Work request — Find the line with "Image resolution: width=1456" in the data below. Repeat it and every line after it up to the end, exactly, but drop the pictures.

Working data —
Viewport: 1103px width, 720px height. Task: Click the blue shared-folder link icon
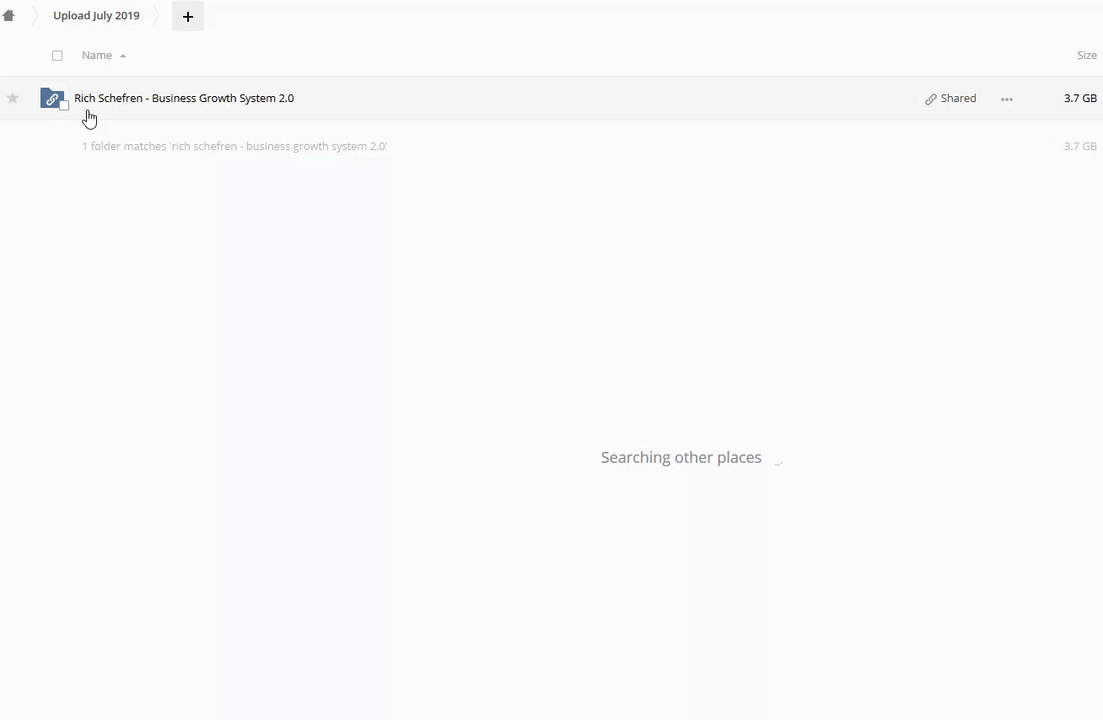(51, 98)
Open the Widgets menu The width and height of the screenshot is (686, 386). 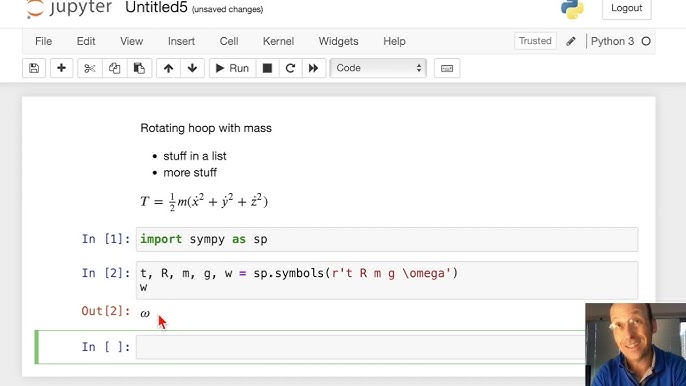coord(338,41)
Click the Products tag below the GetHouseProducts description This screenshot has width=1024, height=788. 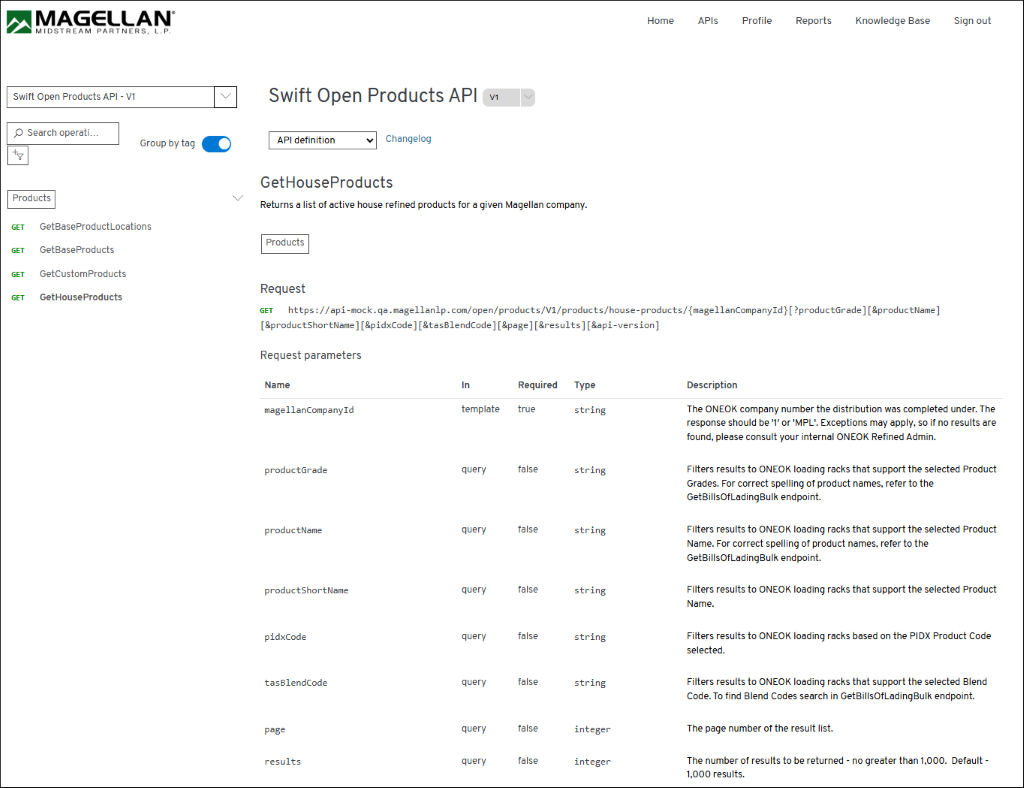pos(285,243)
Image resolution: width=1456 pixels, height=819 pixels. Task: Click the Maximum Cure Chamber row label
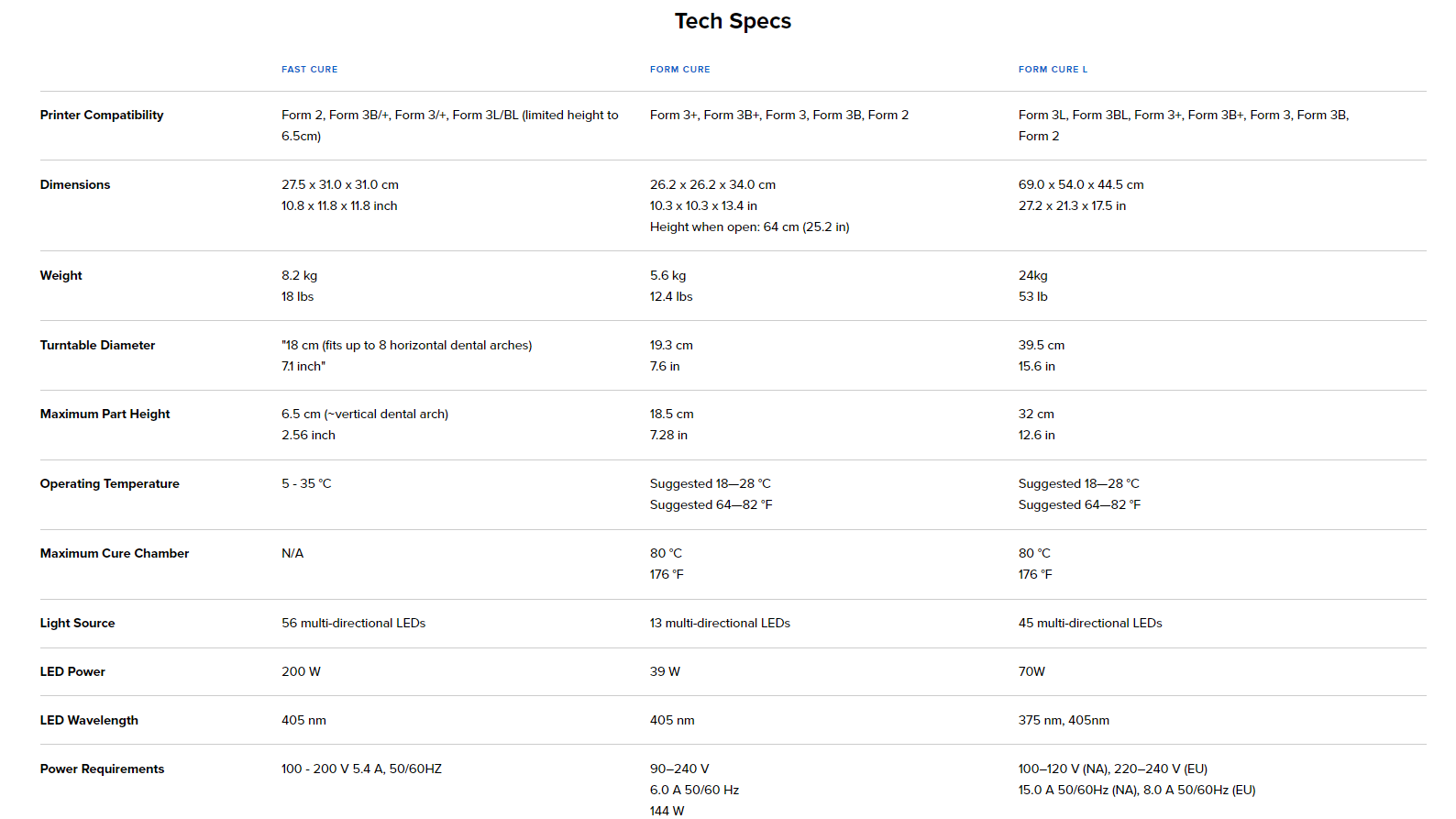[x=115, y=553]
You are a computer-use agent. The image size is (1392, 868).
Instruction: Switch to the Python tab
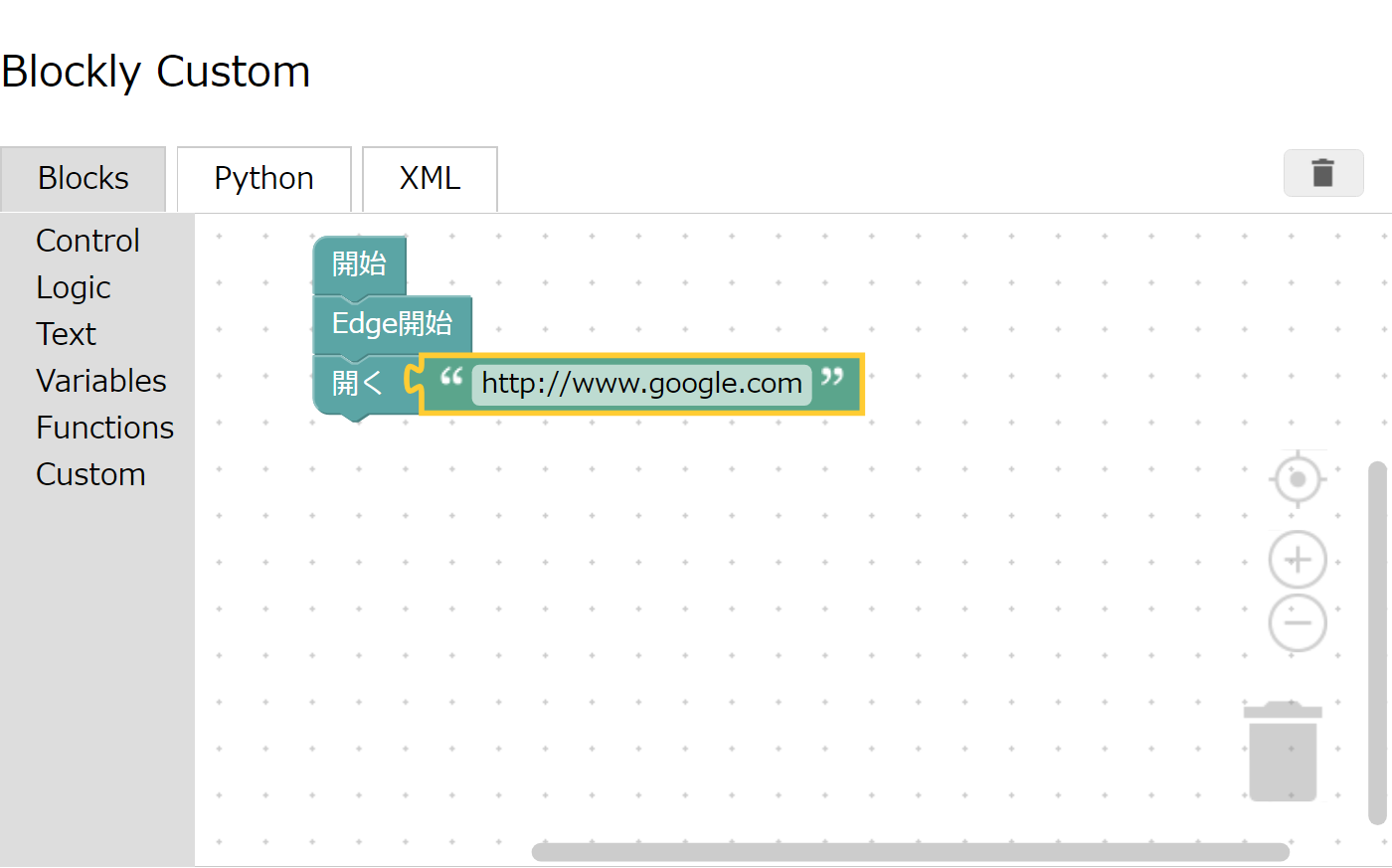click(x=262, y=179)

Expected answer —
Image resolution: width=1456 pixels, height=819 pixels. Task: Click the Maximum Cure Chamber row label
[x=115, y=553]
You are a computer-use agent. The image size is (1392, 868).
Instruction: Switch to the Python tab
click(x=262, y=179)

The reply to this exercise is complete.